Esquina da Cultura: Primeiramente, de onde veio a ideia de fazer uma obra multimídia sobre as feiras livres? De onde surgiu esse fascínio?
Dani Tranchesi: A ideia começou simultâneo livro e exposição. A partir do livro, tirei as imagens da exposição. O livro é algo muito mais abrangente. Outro dia, vendo um livro para crianças, vi que se apontasse para um QR Code, dava em uma música. Achei muito legal. As mídias hoje em dia se misturam mesmo. Acho muito legal essa coisa de ter um movimento. Além da fotografia e além do livro, que já é algo que tem um fluxo, o filme completa isso, essa visão da feira.
Esquina: Você ampliou sua linguagem fotográfica para um livro de fotos, uma exposição e um curta-metragem. Como foi esse esforço multimídia?
Dani: É isso mesmo. As mídias se misturam hoje em dia. Vai ter um dia que vamos ver um filme e sentir um cheiro. Caminhamos cada vez mais para as coisas serem complementares.
Esquina: As feiras livres podem ser vistas até mesmo como um ato de resistência em um Brasil caótico -- há, ali, diversidade de cores, de pessoas, de públicos. Falar sobre feiras livres hoje talvez também seja um ato político?
Dani: A feira livre é uma coisa incrível. Como sobreviver nesse mundo tão online, tão delivery? E como manter isso, essa relação com o cliente? São pessoas que você conhece, que vão lá todo dia. É algo fantástico. Nunca pensei como algo político, mas como uma gente forte, valente e corajosa que não se deixa abater pela modernidade do mundo. São pessoas que acreditam na relação, de conhecer o freguês, do freguês saber de quem tá comprando. É saber que na semana seguinte aquele sujeito que te vendeu uma caixa de tomate vai estar lá e que ele vai poder falar se tava muito bom ou se não gostou. É algo muito diferente de uma venda online, que não tem isso. Eles são resistência mesmo e não tá acabando, nem vai acabar, graças a Deus.

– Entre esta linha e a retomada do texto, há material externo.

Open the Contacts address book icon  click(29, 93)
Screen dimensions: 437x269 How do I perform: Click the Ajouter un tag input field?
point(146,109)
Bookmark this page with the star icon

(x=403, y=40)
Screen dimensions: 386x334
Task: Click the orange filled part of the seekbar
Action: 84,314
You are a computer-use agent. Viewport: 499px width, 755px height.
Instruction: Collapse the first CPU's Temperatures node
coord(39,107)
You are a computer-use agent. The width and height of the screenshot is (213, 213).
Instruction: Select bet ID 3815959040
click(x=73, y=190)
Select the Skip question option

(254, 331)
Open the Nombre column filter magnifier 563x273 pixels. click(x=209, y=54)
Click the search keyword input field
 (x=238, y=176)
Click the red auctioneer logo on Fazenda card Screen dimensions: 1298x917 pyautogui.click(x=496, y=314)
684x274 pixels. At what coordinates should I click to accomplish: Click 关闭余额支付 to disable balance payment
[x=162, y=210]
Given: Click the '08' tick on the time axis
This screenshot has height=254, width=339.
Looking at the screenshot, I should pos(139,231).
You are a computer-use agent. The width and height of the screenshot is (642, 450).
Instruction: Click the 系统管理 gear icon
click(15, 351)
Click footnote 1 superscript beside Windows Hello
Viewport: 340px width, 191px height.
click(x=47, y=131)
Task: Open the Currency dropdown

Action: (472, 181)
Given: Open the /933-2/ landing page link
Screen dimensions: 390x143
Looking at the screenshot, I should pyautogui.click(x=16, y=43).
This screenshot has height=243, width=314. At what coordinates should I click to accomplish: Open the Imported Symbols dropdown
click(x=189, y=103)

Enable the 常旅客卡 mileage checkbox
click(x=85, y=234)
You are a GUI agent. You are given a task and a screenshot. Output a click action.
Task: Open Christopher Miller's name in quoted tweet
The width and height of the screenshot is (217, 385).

Esquina: Qual o maior desafio que você teve durante a execução desse projeto?
Dani: Acho que um grande desafio foi ter que lidar com isso durante a pandemia. Era tenso. A gente não sabia se tava tudo bem. Mesmo sendo ao ar livre, tinha muita gente sem máscara. E algumas feiras são mais fáceis do que outras para quem anda com uma câmera na mão. Umas feiras mais difíceis, quando me sentia mais insegura, levava alguém comigo para prestar atenção no entorno. Quando estou fotografando, não olho mais nada, se tem alguém me seguindo ou coisa do tipo. Entro em um transe. Então, nas feiras que eu ficava mais insegura, levava alguém comigo, mas não tive nenhuma espécie de problema. E uma coisa que eu senti, mesmo se não fosse na pandemia, é que eles desconfiam. Querem saber o porquê de estar fotografando. É uma curiosidade meio dura. Não são abertos, receptivos. Mas fui ganhando, conquistando essa confiança. Ficou mais fácil. Mas tem uma começo que nunca é simples.
Esquina: Como está sendo a recepção ao seu trabalho? E quais seus novos projetos?
Dani: Está sendo incrível. Em um primeiro momento, quando contava que estava fotografando feira, as pessoas imaginavam frutas e verduras. Agora, talvez assustem um pouco no começo, mas adoram o resultado, adoram que tenha essa figura humana, adoram que seja o dia a dia, que não é um catálogo de supermercado, que não tem essa coisa da beleza das frutas e verduras, mas tem outra beleza. Está sendo muito boa a repercussão dos feirantes, não só os que fotografei, como também de outros feirantes que apareceram. Agradeceram muito, pois dizem que são invisíveis, nunca fizeram trabalho sobre eles. E é verdade. Procurei livros sobre feitas, de fotografia, e não tem. Tem um livro bem diferente assim, mas que não passa isso sobre eles. Ninguém nunca retratou assim os feirantes. Eles estão felizes. Tem uma resposta emotiva muito maior do que imaginei que teria. A ideia, agora, é retomar o que estava fazendo antes, de viajar pelo Brasil para fotografar gente pelo País, fotografar festas religiosas, o que eu queria ter feito em 2020, mas não fiz por causa da pandemia. A ideia agora é recomeçar as viagens.